28. Which drug is usually given first in the emergency treatment of an acute, severe asthma episode in a young child? a.Ephedrine b.Theophylline c.Aminophylline d.Short-acting β2 agonists
d.Short-acting β2 agonists ANS: D Short-acting β2 agonists are the first treatment in an acute asthma exacerbation. Ephedrine is not helpful in acute asthma exacerbations. Theophylline is unnecessary for treating asthma exacerbations. Aminophylline is not helpful for acute asthma exacerbation.
12. Many of the physical characteristics of Down syndrome present nursing problems. Care of the child should include which intervention? a.Delay feeding solid foods until the tongue thrust has stopped. b.Modify diet as necessary to minimize the diarrhea that often occurs. c.Provide calories appropriate to child's age. d.Use a cool-mist vaporizer to keep mucous membranes moist.
d.Use a cool-mist vaporizer to keep mucous membranes moist. ANS: D The constant stuffy nose forces the child to breathe by mouth, drying the mucous membranes and increasing the susceptibility to upper respiratory tract infections. A cool-mist vaporizer will keep the mucous membranes moist and liquefy secretions. The child has a protruding tongue, which makes feeding difficult. The parents must persist with feeding while the child continues the physiologic response of the tongue thrust. The child is predisposed to constipation. Calories should be appropriate to the child's weight and growth needs, not age.

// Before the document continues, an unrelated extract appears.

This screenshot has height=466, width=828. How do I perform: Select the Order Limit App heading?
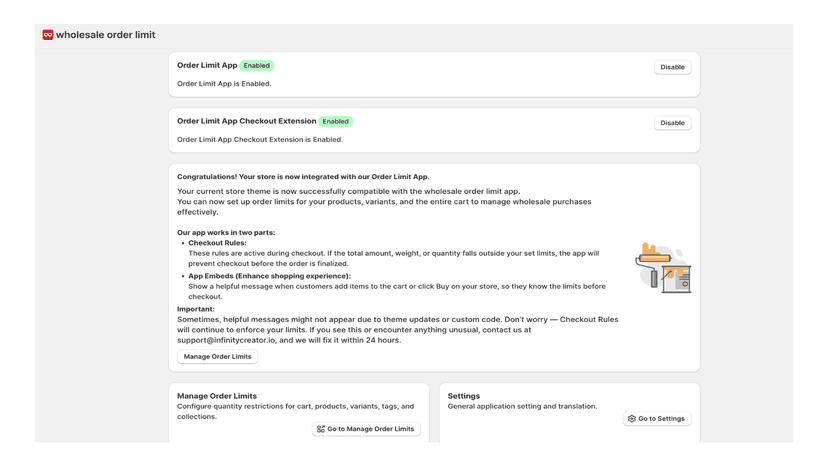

4. Which explanation regarding cardiac catheterization is appropriate for a preschool child? a.Postural drainage will be performed every 4 to 6 hours after the test. b.It is necessary to be completely "asleep" during the test. c.The test is short, usually taking less than 1 hour. d.When the procedure is done, you will have to keep your leg straight for at least 4 hours.
d.When the procedure is done, you will have to keep your leg straight for at least 4 hours. ANS: D The child's leg will have to be maintained in a straight position for approximately 4 hours. Younger children can be held in the parent's lap with the leg maintained in the correct position. Postural drainage will not be performed unless the child has corresponding pulmonary problems. The child should be sedated to lie still, but being completely asleep is not necessary. The test will vary in length of time from start to finish.
35. Pancreatic enzymes are administered to the child with cystic fibrosis (CF). Nursing considerations should include to: a.not administer pancreatic enzymes if child is receiving antibiotics. b.decrease dose of pancreatic enzymes if child is having frequent, bulky stools. c.administer pancreatic enzymes between meals if at all possible. d.pancreatic enzymes can be swallowed whole or sprinkled on a small amount of food taken at the beginning of a meal.
d.pancreatic enzymes can be swallowed whole or sprinkled on a small amount of food taken at the beginning of a meal. ANS: D Enzymes may be administered in a small amount of cereal or fruit at the beginning of a meal or swallowed whole. Pancreatic enzymes are not a contraindication for antibiotics. The dosage of enzymes should be increased if child is having frequent, bulky stools. Enzymes should be given just before meals and snacks.
16. A mother asks the nurse what would be the first indication that acute glomerulonephritis is improving. The nurse's best response should be that the: a.blood pressure will stabilize. b.the child will have more energy. c.urine will be free of protein. d.urinary output will increase.
d.urinary output will increase. ANS: D An increase in urinary output may signal resolution of the acute glomerulonephritis. If blood pressure is elevated, stabilization usually occurs with the improvement in renal function. The child having more energy and the urine being free of protein are related to the improvement in urinary output.